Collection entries

┏━━

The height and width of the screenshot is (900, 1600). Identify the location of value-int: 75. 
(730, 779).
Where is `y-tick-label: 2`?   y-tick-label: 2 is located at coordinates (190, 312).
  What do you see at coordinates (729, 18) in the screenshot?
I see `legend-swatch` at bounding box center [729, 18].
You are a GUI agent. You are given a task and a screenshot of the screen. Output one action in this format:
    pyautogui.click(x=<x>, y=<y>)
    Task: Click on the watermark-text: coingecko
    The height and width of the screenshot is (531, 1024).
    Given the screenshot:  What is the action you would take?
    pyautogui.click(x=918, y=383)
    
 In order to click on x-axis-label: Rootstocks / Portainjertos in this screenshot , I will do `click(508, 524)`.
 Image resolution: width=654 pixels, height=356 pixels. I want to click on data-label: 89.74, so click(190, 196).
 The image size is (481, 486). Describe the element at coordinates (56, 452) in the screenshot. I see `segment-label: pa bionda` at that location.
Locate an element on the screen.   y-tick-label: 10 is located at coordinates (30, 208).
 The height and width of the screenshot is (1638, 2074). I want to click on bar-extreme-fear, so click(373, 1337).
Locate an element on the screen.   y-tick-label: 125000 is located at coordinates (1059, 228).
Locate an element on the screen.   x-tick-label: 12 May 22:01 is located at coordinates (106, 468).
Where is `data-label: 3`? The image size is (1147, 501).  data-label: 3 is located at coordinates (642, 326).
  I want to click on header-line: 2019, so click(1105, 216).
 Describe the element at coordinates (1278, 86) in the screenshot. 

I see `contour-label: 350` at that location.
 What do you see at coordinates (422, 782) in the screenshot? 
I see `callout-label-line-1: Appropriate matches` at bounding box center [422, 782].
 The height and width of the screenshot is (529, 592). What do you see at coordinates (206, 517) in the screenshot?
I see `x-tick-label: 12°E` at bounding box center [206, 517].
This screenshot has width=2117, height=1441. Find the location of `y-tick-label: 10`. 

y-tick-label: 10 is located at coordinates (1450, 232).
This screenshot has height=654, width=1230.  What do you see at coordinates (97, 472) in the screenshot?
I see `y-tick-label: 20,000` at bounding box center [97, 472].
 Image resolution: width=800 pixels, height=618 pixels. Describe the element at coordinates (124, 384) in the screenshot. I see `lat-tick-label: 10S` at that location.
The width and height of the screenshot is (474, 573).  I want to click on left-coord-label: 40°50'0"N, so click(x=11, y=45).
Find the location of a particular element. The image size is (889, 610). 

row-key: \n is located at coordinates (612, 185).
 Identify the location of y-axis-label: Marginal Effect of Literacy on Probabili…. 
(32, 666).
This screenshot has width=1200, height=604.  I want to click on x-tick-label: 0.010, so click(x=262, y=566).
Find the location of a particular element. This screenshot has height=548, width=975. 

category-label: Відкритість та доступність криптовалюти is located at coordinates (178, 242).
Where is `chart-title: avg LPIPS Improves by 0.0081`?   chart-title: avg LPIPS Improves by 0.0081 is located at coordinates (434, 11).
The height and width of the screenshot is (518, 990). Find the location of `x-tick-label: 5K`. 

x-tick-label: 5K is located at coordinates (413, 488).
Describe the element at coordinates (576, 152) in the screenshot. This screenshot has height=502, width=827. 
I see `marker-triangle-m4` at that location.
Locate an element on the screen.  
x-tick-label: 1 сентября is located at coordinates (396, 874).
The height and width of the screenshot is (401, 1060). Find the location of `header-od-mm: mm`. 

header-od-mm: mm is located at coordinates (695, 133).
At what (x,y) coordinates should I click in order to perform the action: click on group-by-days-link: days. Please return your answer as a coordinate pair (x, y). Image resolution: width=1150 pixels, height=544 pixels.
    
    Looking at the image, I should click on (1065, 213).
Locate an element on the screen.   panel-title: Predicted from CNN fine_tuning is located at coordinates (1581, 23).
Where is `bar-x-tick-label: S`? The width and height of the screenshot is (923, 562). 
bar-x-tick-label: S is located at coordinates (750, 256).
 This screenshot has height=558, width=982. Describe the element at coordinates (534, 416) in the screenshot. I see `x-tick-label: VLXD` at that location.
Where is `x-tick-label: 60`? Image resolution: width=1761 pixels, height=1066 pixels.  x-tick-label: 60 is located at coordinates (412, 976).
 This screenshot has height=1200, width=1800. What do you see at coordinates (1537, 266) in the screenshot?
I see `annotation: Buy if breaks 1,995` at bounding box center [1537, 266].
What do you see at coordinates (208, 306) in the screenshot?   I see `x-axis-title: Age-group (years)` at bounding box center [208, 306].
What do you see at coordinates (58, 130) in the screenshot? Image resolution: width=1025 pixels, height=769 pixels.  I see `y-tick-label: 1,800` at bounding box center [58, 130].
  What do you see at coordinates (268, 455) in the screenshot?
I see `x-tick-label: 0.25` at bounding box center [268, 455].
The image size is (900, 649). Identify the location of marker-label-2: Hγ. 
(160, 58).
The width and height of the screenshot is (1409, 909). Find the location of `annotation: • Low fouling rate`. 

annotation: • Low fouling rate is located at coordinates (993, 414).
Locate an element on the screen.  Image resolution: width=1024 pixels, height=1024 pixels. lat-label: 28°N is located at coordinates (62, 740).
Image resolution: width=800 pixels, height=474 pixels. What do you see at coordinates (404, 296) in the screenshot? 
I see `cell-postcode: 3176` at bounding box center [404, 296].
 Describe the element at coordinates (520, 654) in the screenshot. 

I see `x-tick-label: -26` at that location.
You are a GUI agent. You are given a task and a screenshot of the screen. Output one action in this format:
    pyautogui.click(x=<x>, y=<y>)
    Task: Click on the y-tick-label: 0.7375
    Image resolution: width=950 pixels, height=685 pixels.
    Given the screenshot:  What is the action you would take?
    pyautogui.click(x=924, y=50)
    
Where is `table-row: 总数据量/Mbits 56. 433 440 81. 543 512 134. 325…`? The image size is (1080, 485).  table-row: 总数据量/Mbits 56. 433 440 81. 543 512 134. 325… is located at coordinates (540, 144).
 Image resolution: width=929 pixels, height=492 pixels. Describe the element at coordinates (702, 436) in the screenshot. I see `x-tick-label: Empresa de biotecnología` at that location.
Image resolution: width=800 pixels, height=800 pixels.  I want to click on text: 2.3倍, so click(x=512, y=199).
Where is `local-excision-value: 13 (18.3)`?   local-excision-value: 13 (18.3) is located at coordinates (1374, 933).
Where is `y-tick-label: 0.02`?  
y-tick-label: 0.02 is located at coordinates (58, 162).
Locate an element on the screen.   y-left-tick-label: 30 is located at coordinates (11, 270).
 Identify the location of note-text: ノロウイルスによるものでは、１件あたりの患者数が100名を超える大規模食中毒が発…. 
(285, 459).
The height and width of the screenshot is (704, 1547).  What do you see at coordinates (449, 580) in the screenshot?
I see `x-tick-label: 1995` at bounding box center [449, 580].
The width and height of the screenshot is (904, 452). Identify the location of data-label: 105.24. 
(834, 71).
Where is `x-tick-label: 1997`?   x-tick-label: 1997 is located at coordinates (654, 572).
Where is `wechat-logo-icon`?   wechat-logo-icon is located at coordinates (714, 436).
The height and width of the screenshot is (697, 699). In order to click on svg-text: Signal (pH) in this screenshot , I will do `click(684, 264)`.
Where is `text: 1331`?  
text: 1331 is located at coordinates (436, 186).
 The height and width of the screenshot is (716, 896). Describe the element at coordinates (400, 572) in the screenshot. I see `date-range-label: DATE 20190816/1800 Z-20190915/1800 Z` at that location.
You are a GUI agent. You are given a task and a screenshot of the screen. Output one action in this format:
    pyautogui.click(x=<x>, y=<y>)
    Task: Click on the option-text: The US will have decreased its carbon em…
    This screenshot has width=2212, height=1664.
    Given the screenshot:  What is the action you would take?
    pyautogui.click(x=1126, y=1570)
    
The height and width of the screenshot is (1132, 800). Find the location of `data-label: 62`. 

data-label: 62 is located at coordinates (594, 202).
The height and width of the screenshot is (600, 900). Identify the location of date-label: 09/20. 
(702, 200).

┗━━

■ **EXERCISE INSTRUCTIONS**: List every line of the records above that contains the string "order", treating uppercase and lowercase as different.

■ **RESULT OF THIS TASK**:
 In order to click on x-axis-label: Rootstocks / Portainjertos in this screenshot , I will do `click(508, 524)`.
At what (x,y) coordinates should I click in order to perform the action: click on group-by-days-link: days. Please return your answer as a coordinate pair (x, y). Image resolution: width=1150 pixels, height=544 pixels.
The height and width of the screenshot is (697, 699). In order to click on svg-text: Signal (pH) in this screenshot , I will do `click(684, 264)`.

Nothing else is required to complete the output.